A few of the interior materials leave something to be desired and the alarm on our test model kept going off in the middle of the night for no reason whatsoever. But a week in the C2 VTS, despite running up the garden path in my underpants trying to switch the alarm off, proved that fizzy little cars can be an affordable and fun way to do company mileage.
Citroen C2 VTS
Delivered price, standard car (P11D value): £11,832
CO2 emissions (g/km): 163
BIK % of P11D in 2004: 18%
Graduated VED rate: £125
Insurance group: 8
Combined mpg: 40.9
CAP Monitor residual value: £3,725/32%
Depreciation (12.56 pence per mile x 60,000): £7,536
Maintenance (2.16 pence per mile x 60,000): £1,296
Fuel (9.78 pence per mile x 60,000): £5,868
Wholelife cost (24.50 pence per mile x 60,000): £14,700
Typical contract hire rate: £257 per month
Three rivals to consider
Three of these cars are decently-specified with everything the young company car driver could want from a hot hatch. One is almost down to the bare bones and it’s no surprise that it’s the MINI Cooper.

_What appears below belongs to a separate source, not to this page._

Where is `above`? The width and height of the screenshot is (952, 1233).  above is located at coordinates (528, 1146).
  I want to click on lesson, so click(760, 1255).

It doesn’t even come with a CD player, which costs £70.
Air conditioning is a hefty £850, while the other three have those as standard and plenty more besides.
The Corsa even comes with cruise control, which isn’t very sporty but is handy to keep those speeding urges in check.
It’s a surprise to see the Vauxhall coming second from last when it comes to service, maintenance and repair, but there’s not much between any of them. The C2 VTS is the cheapest, at £1,296 over three years/60,000 miles, while the Punto comes in at £1,650. As reliability goes, the Punto’s is pretty good for a Fiat, while the Corsa is well proven, as is the MINI now. Citroens don’t have the greatest record, like many French cars.
There are two different engine sizes here and not surprisingly it shows when it comes to fuel costs. The two 1.6-litre powered cars are the best on 9.78ppm, while the Corsa and the Punto, both 1.8-litres, fare worse at 10.89 and 11.76 pence per mile respectively. That means a difference between the first two and the last of about £1,200 over three years/60,000 miles – quite an amount for a young driver.
The MINI absolutely trounces the other three cars when it comes to depreciation. It’s no real surprise and amounts to a huge £1,000 less lost than the next best, the Corsa.
When you consider the low front-end price, that’s even more impressive.
However, a word of caution: the chances of getting much of a discount off the MINI are negligible, while Fiat, Citroen and Vauxhall are likely to be much more amenable, which could wipe out its advantage at a stroke.
Due to staggering residual value predictions of nearly 50% and good fuel consumption, the MINI Cooper romps home in the wholelife costs stakes. The Citroen does a good job of running with well-contained costs, as does the Corsa, but the Punto is just a little more expensive in most areas to warrant serious fleet consideration.
Emissions and BIK tax rates
Again, this time in benefit-in-kind tax, the split is between the smaller-engined cars and the larger ones and the difference is fairly marked. The Fiat is just too expensive thanks to high emissions and P11d price, while the Corsa claws back some of its disadvantage by having the lowest P11d. But the C2 wins with a low front end price and emissions and would cost a 22% taxpayer £469 a year in tax, which sounds like bargain thrills to us.
We really, really wanted to give the win to the C2. It’s a cracking little car with bags of personality. But the MINI just strides across this sector like a colossus. It might not have the equipment of the others, but its running costs are so predictable and solid – and its image second to none – that there’s nothing to beat it.